=== What you should do ===
Report each line of the records below that uses the word "policy".

____________________

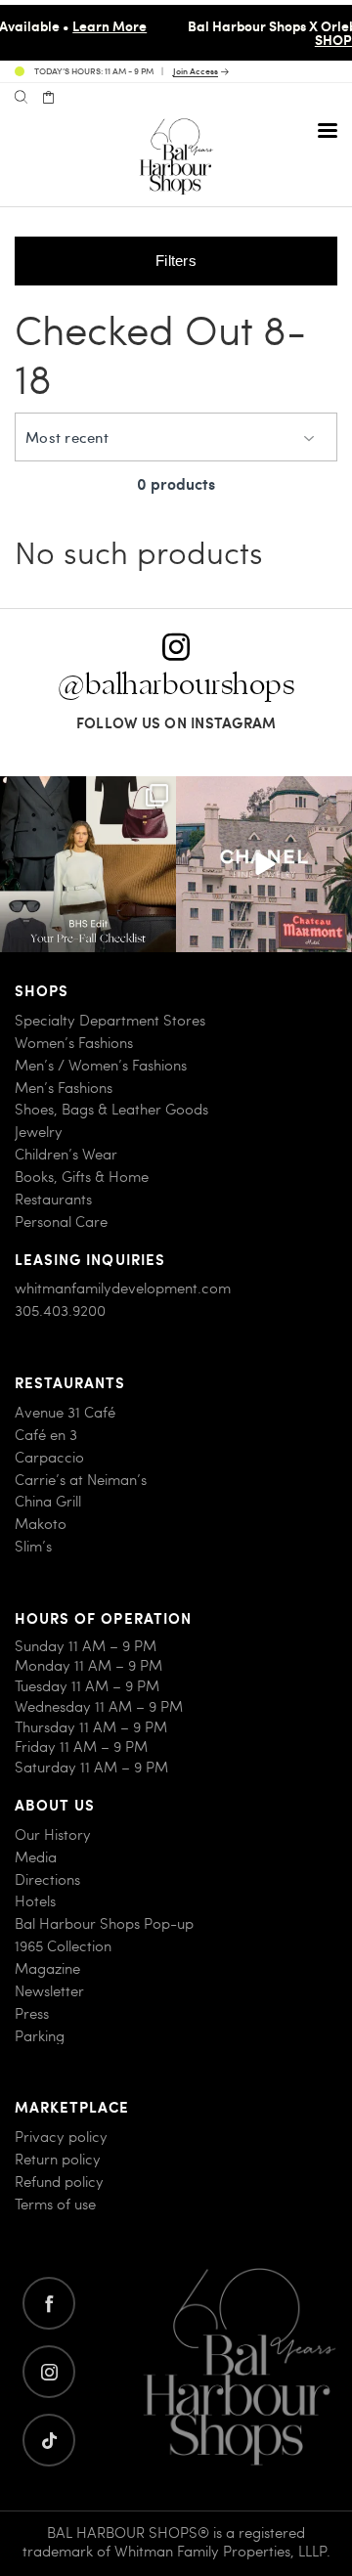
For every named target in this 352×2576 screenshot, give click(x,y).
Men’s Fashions (63, 1087)
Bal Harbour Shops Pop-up (104, 1923)
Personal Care (61, 1221)
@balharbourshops (176, 685)
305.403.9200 (60, 1310)
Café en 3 (46, 1434)
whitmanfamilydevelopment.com (123, 1288)
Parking (40, 2036)
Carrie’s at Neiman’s (81, 1479)
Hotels (35, 1901)
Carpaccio (49, 1457)
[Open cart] (48, 98)
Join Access (195, 71)
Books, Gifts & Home (82, 1176)
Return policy (58, 2159)
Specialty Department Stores (110, 1020)
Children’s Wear (66, 1154)
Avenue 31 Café (65, 1412)
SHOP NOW (238, 39)
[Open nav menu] (327, 130)
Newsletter (49, 1991)
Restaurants (53, 1199)
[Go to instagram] (48, 2371)
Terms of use (55, 2204)
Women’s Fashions (74, 1042)
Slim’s (33, 1546)
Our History (53, 1834)
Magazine (47, 1968)
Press (32, 2013)
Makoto (40, 1523)
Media (36, 1857)
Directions (47, 1879)
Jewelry (39, 1131)
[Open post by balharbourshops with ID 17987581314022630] (88, 864)
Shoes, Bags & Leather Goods (111, 1109)
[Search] (21, 98)
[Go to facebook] (48, 2303)
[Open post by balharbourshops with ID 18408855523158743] (264, 864)
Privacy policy (61, 2136)
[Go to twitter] (48, 2440)
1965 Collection (63, 1946)
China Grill (48, 1501)
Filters (176, 260)
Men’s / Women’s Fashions (101, 1065)
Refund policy (59, 2181)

____________________

=== Written solution ===
Return policy (58, 2159)
Privacy policy (61, 2136)
Refund policy (59, 2181)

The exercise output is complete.